A busca defensiva deve começar pela borda. Registros de aplicações publicadas, VPNs, portais de acesso remoto, servidores expostos e serviços de administração devem ser correlacionados com eventos de autenticação anômalos e criação de processos em hosts internos. Como o contexto aponta exploração de serviços externos e aplicações vulneráveis, uma linha do tempo útil combina primeiro acesso, execução remota, criação de contas ou sessões administrativas e, por fim, atividade de criptografia ou alteração em massa de arquivos.
No endpoint, a presença de MeshAgent precisa ser comparada com inventário aprovado. O sinal isolado não prova intrusão, mas a combinação de instalação recente, execução por usuário inesperado, comunicação com destino incomum e proximidade temporal com alteração em massa de arquivos justifica contenção. Também é importante procurar ferramentas de encryptor usadas anteriormente pelo grupo, sem assumir que LockBit 3 Black, Babuk ou PolyVice estarão presentes nos incidentes mais recentes, já que o GenieLocker tornou-se o artefato mais relevante a partir de março de 2026.
Em ambientes com EDR e SIEM, a detecção deve privilegiar comportamento: enumeração ampla de diretórios, abertura sequencial de muitos arquivos, renomeação em massa, operações de escrita com alta taxa, parada inesperada de serviços e exclusão ou degradação de mecanismos de recuperação. O contexto não fornece IoCs de rede, hashes ou nomes de arquivos; portanto, uma estratégia baseada apenas em assinaturas seria insuficiente.
- Novas sessões administrativas após eventos em serviços externos ou aplicações vulneráveis.
- Instalação ou execução não autorizada de
MeshAgentem servidores e estáções fora do padrão de TI. - Alteração, criptografia ou destruição em massa de arquivos em curto intervalo de tempo.

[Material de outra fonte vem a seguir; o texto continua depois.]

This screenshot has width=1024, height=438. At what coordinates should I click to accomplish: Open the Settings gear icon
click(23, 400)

- Comunicações de extorsão separadas do binário de ransomware, incluindo mensagens manuais ou apenas dados de contato.
- Histórico de uso de encryptors ligados a LockBit 3 Black, Babuk e PolyVice em incidentes anteriores do mesmo grupo.
A resposta deve priorizar contenção de acesso remoto e redução da superfície externa. Serviços publicados precisam ser inventariados, corrigidos e restringidos por controles de autenticação forte, segmentação e regras de exposição mínima. Aplicações vulneráveis na borda devem entrar em fluxo de correção emergencial quando exploráveis a partir da internet. Onde a correção imediata não for possível, a mitigação deve incluir bloqueio temporário, filtragem por origem confiável ou isolamento até validação técnica.

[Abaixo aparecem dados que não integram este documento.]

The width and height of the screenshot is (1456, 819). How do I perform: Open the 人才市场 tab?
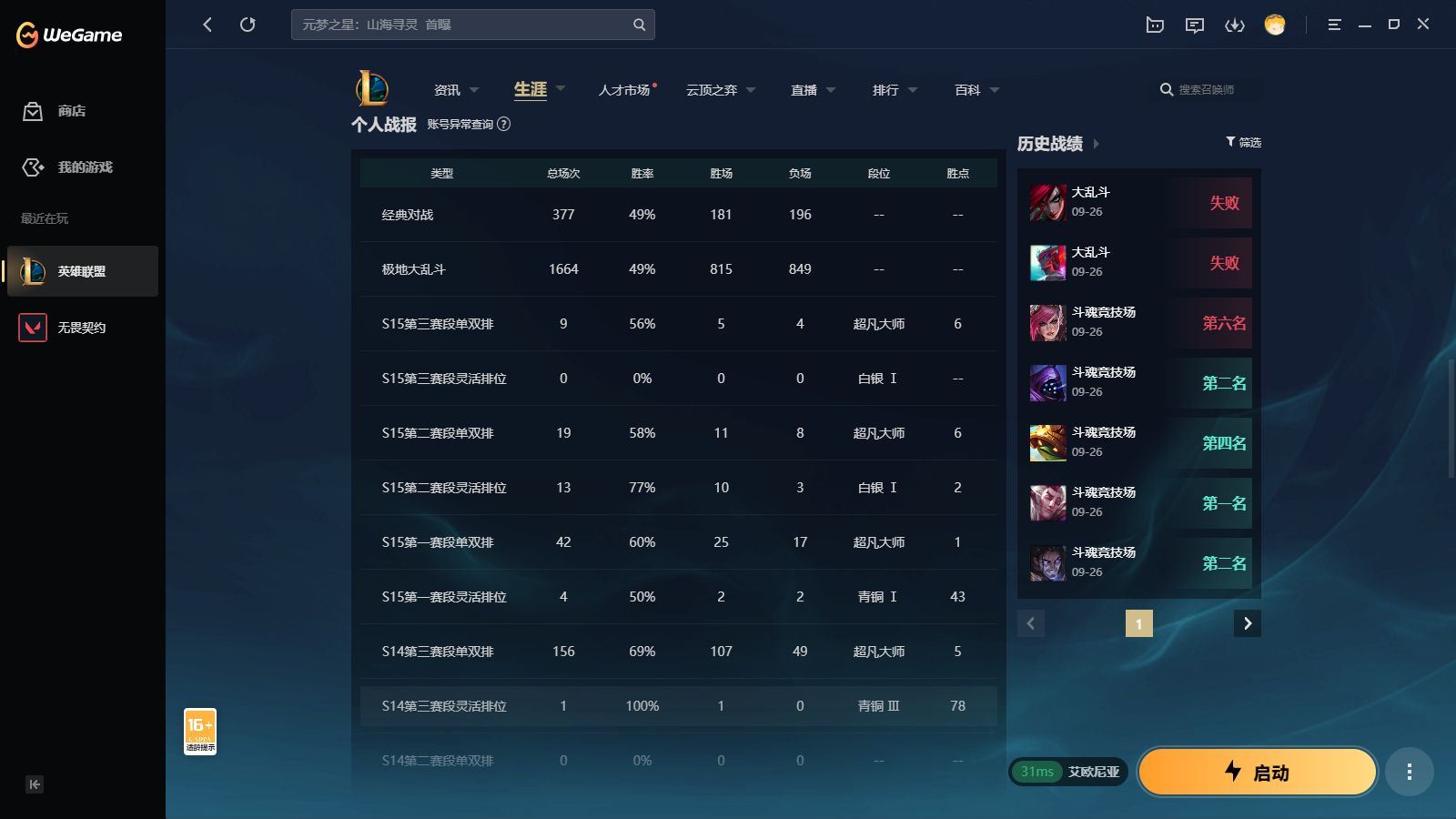pos(624,90)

Em endpoints Windows, a organização deve revisar permissões administrativas, bloquear instalação não autorizada de ferramentas de acesso remoto e monitorar comportamento de criptografia em massa. Backups devem ser testados de forma prática, com restauração validada e cópias protegidas contra alteração pelo mesmo domínio administrativo comprometido. Como o impacto atribuído inclui destruição e modificação de dados, a simples existência de backup não basta: é necessário verificar integridade, segregação e tempo realista de recuperação.
A contenção de um incidente compatível com Bearlyfy deve tratar o acesso inicial como ainda ativo até prova em contrário. Isolar hosts com sinais de criptografia, revogar sessões remotas suspeitas, preservar logs de borda e endpoint, revisar contas usadas no período e bloquear infraestrutura de administração desconhecida são medidas prioritárias. A comunicação de extorsão não deve guiar a investigação técnica; ela é apenas uma etapa de pressão. A investigação deve reconstruir a cadeia desde o primeiro serviço explorado até o endpoint que iniciou a criptografia.
- Inventariar serviços externos e corrigir aplicações vulneráveis com exposição à internet.
- Restringir e auditar ferramentas de acesso remoto, especialmente instalações recentes de
MeshAgentfora do padrão aprovado. - Aplicar segmentação para limitar alcance de contas administrativas e impedir criptografia lateral em compartilhamentos críticos.
- Validar restauração de backups protegidos contra alteração pelo ambiente comprometido.
- Criar detecções comportamentais para escrita massiva, renomeação de arquivos e comunicação manual de extorsão após impacto.